La muestra, que se mantendrá hasta el próximo 14 de septiembre, está compuesta por un total de 280 piezas de barro y yeso de unos diez centímetros de altura, que el autor, miembro de la Hermandad Santiago Apóstol desde hace casi medio siglo, ha ido recopilando durante los últimos cuatro años. «Con sólo once empecé con mi primera miniprocesión doméstica y hasta ahora», explicó ayer Sáenz de Santamaría. El 95% de las estatuillas han sido cuidadosamente pintadas a mano por el artista bilbaíno, ya sea con resina o material acrílico. «Aunque algunas figuras venían ya con color, yo siempre quería buscar un tono concreto, así que acababa dándoles un baño de blanco y las creaba a mi gusto», revela. En esta ardua tarea no le faltó la ayuda de su mujer, autora de los pasos procesionales y los faldones de las miniaturas, algunos de ellos cosidos con hilo de oro.
«La colección muestra una Semana Santa con todos los pasos de la Pasión», describe Sáenz de Santamaría. Cabe señalar que esta procesión imaginaria la forman 21 cofradías con otros tantos pasos. El artista ha querido hacer un guiño a su ciudad natal y ha inmortalizado a las hermandades de la capital vizcaína.
Multicultural
Para conformar una exposición de este calibre, el autor viajó por diferentes ciudades en busca de inspiración, entre ellas León, Palencia, Calahorra o Vitoria. «No bajé hasta Andalucía porque es una perdición y se dispara el presupuesto», bromea. Y es que la mayor parte de las piezas las adquirió a precios populares. «Para las luces y adornos acudía a casas de muñecas y la rama de olivo de la Huerta de los Olivos la compré en un 'todo a cien'», desvela.

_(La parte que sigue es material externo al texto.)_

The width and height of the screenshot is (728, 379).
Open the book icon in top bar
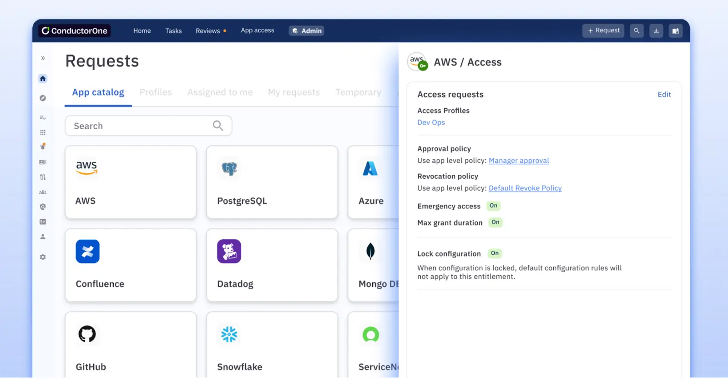coord(676,31)
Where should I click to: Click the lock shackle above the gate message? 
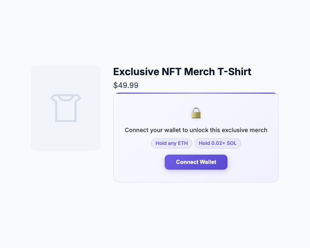click(x=196, y=109)
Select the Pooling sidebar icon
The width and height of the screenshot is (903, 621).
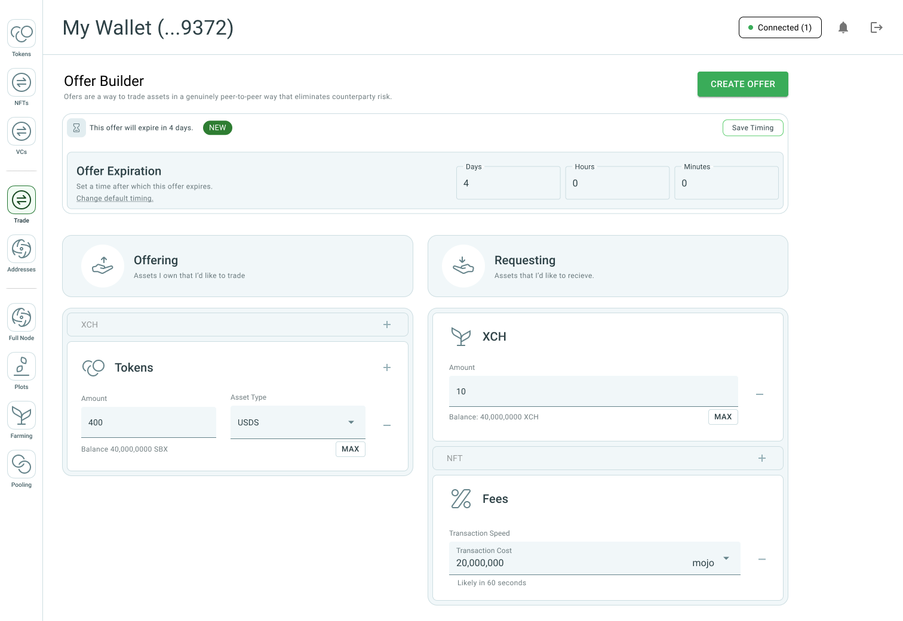point(21,464)
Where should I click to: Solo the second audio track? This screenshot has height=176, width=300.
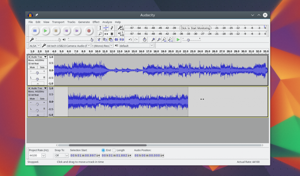click(x=42, y=99)
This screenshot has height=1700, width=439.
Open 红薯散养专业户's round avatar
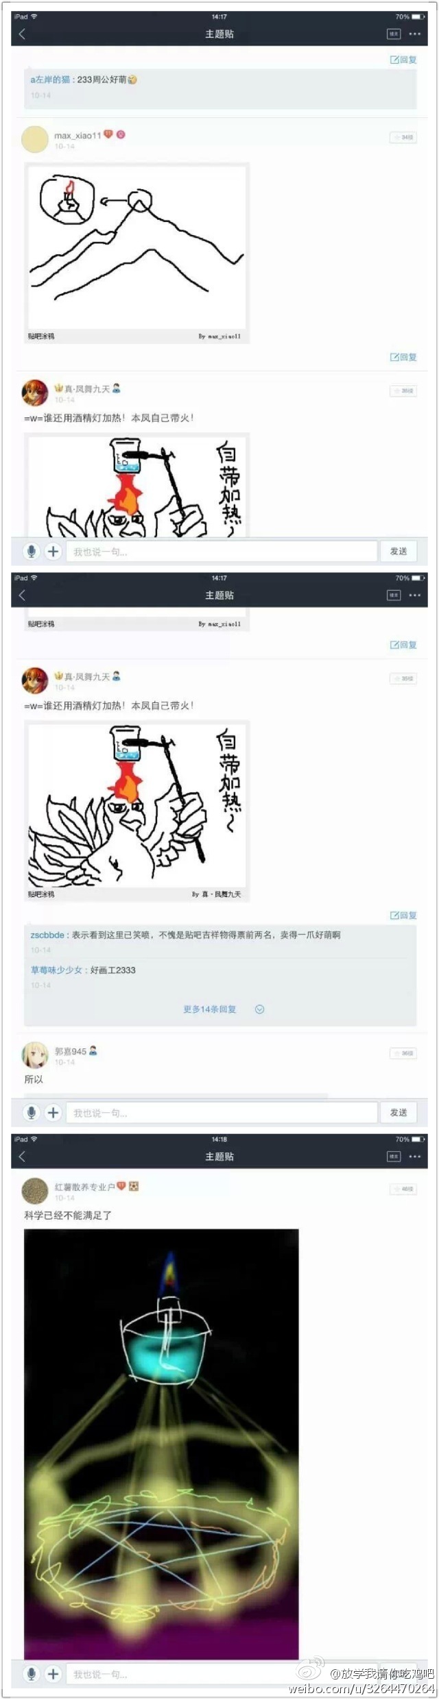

Esta multiculturalidad queda muy patente en su Semana Santa particular. Así, las tres figuras que componen uno de los pasos proceden cada una de una provincia diferente. Pero al preguntar a José Luis Sáenz de Santamaría por su asignatura pendiente, el cofrade lo tiene muy claro: «Siempre he querido hacerme con la procesión del Borriquito, que fue la primera -evoca- que vi de pequeño».